Pese a la superioridad inicial de Rusia y tras casi cuatro años de la invasión, Moscú todavía no ha logrado una victoria decisiva. Las estimaciones más sólidas hablan de cientos de miles de muertos y más de un millón de bajas combinadas, además de una devastación económica monumental. De un lado, el dueño del gas y el petróleo que aún calientan y mueven a Europa; del otro, el dueño de los cereales y los campos que alimentan al mundo.
Con ese costo –insostenible y prolongado– inevitablemente surge la pregunta: ¿qué pretende Trump en el Caribe? Mantener un despliegue militar estadounidense de gran escala, como el que está a las puertas de Venezuela, cuesta alrededor de 200 millones de dólares diarios. Y mientras nadie ve posible una victoria total en el frente europeo, el frente latinoamericano abre dudas estratégicas que Estados Unidos parece incapaz o poco dispuesto a resolver.
¿Puede ser Venezuela el Vietnam del nuevo tiempo? No. ¿Habrían consolidado Chávez y la región aquella ola de populismos si no hubiera ocurrido el atentado contra las Torres Gemelas? Probablemente no. Sólo el 9/11 y su impacto demoledor sobre la política estadounidense explican el surgimiento de esos movimientos como consecuencia de un cambio drástico en la priorización de intereses de Estados Unidos.
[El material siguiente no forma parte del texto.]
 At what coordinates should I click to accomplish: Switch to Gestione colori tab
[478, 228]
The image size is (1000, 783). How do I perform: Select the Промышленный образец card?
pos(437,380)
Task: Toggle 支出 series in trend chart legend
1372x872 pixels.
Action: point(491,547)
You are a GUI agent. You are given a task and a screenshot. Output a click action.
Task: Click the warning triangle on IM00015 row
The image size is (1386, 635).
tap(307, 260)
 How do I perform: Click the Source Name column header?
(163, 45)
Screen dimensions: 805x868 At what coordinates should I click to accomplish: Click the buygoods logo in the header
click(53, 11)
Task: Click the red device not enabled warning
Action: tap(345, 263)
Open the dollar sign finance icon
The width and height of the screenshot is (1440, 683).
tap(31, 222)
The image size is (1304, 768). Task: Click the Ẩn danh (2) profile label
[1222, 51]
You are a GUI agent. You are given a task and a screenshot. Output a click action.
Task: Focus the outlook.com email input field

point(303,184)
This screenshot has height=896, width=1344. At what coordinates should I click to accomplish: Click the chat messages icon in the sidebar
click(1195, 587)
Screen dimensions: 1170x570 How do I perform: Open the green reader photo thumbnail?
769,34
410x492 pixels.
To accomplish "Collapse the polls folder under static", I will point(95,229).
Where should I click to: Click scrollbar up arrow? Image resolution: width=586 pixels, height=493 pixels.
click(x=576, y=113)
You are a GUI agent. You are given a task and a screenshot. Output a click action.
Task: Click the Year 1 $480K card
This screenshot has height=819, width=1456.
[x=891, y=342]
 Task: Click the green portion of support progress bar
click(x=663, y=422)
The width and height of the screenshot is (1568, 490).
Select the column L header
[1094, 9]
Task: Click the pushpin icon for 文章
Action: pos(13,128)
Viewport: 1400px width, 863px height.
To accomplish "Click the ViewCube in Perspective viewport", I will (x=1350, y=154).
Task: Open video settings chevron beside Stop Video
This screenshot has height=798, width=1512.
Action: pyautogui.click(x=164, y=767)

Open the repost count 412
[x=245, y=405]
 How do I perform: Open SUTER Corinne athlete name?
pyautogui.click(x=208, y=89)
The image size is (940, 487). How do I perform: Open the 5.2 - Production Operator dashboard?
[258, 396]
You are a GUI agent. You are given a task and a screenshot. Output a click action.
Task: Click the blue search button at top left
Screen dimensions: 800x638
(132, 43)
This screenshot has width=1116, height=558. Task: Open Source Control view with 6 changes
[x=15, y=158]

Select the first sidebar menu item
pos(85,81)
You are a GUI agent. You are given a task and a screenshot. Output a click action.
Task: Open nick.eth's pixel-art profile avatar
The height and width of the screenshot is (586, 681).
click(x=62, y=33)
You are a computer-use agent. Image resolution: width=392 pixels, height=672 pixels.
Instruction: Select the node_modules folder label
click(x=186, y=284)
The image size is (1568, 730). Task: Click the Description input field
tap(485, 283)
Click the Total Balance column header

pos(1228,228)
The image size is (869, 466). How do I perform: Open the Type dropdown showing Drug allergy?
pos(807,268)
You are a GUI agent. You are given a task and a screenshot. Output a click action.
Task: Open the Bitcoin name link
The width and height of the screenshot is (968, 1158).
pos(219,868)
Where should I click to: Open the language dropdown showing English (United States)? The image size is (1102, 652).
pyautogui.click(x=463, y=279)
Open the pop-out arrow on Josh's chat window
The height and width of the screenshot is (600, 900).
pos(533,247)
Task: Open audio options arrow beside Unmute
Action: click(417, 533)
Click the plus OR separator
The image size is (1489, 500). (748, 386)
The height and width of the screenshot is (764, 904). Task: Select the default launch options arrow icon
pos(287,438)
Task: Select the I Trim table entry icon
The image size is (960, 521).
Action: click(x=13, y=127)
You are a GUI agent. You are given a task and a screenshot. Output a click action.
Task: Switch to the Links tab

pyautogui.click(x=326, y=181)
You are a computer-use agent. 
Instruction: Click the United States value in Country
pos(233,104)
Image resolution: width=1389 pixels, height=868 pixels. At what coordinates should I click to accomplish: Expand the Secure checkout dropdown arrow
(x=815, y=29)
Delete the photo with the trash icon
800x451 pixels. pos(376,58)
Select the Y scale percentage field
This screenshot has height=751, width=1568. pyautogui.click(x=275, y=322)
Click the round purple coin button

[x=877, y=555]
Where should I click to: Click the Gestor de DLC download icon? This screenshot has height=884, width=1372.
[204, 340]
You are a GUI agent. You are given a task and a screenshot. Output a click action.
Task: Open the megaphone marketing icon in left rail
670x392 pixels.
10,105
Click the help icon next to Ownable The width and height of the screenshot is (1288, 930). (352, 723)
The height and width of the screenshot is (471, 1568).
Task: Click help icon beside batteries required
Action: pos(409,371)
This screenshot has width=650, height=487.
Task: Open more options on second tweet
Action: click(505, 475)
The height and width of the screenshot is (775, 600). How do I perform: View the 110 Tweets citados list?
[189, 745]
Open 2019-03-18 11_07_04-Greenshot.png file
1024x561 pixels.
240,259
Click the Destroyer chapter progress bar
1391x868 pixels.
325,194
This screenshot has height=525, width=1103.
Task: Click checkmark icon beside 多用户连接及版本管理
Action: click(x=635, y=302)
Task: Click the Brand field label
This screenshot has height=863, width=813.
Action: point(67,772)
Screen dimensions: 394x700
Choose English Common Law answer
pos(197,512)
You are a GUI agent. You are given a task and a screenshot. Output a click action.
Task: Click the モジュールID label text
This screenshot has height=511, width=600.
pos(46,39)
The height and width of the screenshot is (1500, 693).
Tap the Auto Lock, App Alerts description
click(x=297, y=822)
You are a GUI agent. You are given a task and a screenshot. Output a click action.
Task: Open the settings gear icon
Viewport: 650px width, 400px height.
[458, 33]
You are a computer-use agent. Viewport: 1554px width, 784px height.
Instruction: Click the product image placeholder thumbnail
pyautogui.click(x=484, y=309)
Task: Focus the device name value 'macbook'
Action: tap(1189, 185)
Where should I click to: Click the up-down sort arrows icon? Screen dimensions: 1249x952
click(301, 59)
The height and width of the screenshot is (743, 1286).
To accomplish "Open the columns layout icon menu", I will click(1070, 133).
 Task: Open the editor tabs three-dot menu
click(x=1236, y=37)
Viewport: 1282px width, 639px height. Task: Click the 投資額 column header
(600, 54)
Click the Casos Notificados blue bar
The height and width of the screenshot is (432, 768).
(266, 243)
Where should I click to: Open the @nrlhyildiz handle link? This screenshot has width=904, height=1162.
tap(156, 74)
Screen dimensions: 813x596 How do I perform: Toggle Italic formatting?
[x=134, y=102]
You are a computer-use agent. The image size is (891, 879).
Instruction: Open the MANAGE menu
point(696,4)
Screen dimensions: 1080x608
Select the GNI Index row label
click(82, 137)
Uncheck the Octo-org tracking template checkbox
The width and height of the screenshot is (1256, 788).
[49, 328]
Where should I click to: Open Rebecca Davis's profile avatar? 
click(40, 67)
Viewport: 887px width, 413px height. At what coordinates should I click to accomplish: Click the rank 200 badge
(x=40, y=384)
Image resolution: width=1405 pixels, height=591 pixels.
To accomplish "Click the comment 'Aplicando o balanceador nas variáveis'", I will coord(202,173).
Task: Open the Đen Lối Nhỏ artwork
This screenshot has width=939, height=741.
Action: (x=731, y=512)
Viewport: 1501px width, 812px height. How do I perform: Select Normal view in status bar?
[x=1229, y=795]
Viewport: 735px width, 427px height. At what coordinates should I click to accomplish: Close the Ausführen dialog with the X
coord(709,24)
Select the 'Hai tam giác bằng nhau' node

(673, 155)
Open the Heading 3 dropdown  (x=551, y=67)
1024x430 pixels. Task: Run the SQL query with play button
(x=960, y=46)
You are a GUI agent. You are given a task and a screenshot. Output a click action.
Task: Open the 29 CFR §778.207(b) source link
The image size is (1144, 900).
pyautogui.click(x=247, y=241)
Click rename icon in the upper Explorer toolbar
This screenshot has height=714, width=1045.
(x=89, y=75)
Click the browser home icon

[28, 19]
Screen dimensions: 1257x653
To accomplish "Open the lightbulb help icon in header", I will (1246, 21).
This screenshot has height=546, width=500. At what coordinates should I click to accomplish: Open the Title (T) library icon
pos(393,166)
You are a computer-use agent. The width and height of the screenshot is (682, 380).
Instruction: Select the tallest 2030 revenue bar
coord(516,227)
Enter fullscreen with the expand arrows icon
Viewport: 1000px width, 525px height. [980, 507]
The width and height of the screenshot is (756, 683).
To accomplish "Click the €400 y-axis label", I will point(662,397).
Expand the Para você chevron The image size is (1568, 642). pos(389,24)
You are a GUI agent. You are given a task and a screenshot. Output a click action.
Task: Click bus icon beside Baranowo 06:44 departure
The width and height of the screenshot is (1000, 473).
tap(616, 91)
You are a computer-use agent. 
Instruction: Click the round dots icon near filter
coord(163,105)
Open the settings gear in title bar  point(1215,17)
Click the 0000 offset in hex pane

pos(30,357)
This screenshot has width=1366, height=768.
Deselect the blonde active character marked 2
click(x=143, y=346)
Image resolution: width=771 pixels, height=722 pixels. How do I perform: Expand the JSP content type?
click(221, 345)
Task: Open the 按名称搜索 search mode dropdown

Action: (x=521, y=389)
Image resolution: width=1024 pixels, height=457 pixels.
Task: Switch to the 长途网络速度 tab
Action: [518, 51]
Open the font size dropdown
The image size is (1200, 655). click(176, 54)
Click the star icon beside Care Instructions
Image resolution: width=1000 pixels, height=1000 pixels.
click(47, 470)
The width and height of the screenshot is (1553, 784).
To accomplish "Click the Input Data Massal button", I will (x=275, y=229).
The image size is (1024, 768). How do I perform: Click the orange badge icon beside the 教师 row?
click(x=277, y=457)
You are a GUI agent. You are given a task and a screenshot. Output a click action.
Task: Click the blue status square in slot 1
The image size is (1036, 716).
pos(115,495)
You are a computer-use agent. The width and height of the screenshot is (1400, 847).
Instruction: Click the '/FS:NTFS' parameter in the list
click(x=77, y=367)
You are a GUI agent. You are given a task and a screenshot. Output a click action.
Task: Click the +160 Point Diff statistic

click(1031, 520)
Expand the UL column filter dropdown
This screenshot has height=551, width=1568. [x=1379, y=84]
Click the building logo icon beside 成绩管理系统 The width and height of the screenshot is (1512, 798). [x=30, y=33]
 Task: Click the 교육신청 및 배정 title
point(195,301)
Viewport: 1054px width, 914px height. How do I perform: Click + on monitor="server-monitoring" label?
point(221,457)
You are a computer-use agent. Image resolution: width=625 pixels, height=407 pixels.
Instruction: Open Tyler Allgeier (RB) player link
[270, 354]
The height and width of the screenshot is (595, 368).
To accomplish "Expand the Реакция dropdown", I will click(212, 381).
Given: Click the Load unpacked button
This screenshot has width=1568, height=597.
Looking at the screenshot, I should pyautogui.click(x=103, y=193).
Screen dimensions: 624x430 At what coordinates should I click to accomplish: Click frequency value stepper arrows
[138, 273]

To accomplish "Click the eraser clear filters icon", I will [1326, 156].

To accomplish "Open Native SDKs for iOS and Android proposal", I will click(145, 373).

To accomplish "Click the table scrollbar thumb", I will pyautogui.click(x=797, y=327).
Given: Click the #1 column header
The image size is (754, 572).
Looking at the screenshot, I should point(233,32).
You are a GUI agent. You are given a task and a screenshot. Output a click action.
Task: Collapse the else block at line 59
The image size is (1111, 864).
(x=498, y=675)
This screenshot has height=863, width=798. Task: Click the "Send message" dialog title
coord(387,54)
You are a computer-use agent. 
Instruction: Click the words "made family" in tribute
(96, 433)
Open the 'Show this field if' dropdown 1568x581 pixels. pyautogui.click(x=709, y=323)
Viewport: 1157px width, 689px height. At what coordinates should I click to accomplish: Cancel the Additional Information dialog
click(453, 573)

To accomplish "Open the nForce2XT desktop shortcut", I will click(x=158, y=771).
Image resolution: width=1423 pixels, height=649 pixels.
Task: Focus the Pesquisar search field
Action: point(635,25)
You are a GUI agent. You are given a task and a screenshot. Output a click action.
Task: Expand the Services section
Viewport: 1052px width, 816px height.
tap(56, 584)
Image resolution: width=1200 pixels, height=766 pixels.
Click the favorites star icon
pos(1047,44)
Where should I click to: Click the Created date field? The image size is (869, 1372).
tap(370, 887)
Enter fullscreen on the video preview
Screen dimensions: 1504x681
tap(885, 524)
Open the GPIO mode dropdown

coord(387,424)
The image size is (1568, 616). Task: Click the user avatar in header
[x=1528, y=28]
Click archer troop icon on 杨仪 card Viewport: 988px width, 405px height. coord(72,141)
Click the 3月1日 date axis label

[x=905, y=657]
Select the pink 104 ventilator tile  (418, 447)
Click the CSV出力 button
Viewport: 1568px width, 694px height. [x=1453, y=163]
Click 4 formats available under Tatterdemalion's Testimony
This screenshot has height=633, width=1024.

Trump puede generar desconfianza sobre su capacidad para dirigir lo que, sin exagerar, es el mayor movimiento militar en el Caribe desde la crisis de los misiles de los 70 entre Kennedy, Khrushchev y Castro. Pero la comparación tiene un matiz fundamental: aquella confrontación se libró en la sombra, entre cables diplomáticos y líneas directas. La de hoy se libra a la vista de todos, en titulares, encuestas y redes sociales, donde cada gesto se evalúa por su efecto electoral y el impacto en las encuestas de popularidad.
El ejército estadounidense observa con creciente inquietud el tipo de comandante en jefe que tiene. Las unidades especiales –las mismas que ejecutaron operaciones como la muerte de Osama bin Laden– no entienden la lógica de anunciar públicamente, por medio de sus redes sociales, la existencia y ejecución de operaciones encubiertas de la CIA. Y es que ningún presidente lo había hecho antes.
El punto crítico no está sólo en Washington, sino en Caracas. A estas alturas, los chavistas –sobre todo los militares y Vladimir Padrino– tienen en sus manos la llave para entregar a Maduro. Y si esa “entrega” llegara a ocurrir, no se explicaría como un hecho aislado, sino dentro del marco de una guerra a muerte contra los cárteles de la droga.
En ese contexto, la tentación de Trump de ofrecer indultos o gestos unilaterales a dirigentes condenados por narcotráfico –como el otorgado al expresidente hondureño Juan Orlando Hernández– no hace sino ampliar la incertidumbre. En palabras del propio Trump, este indulto total y completo se justificó porque “muchas personas a las que respeto enormemente opinan que ha sido tratado de manera muy dura e injusta”.
Mientras tanto, Europa observa con angustia. Más allá de lo que Trump pueda desear –un acuerdo con Putin, una salida rápida, una desescalada–, los europeos saben que, si la guerra no termina bien para Ucrania, el continente quedará vulnerable frente al oso ruso. Por eso insisten, presionan, reclaman y temen. Y, en este sentido, conviene subrayar que Estados Unidos ya no es el líder absoluto mundial ni quien manda en la OTAN, sino que se trata de un país que ha abandonado sus compromisos internacionales. De ahí que Trump no termine de decidirse por invadir Venezuela, imponer su voluntad ante la Unión Europea o ponerle fin a la guerra entre Rusia y Ucrania.
Vivimos tiempos de decisiones e incertidumbre. Aunque lo único sobre lo que podemos estar seguros es que, al iniciar el año, no estaremos ni más seguros ni estables. Al contrario. Hoy, el verdadero peligro y riesgo está en el dedo de quien lidera el bloque al que pertenecemos y que, con sólo picar un botón, sería capaz de desencadenar un holocausto. Ese es el hecho más crudo, incómodo y revelador con el que recibiremos 2026.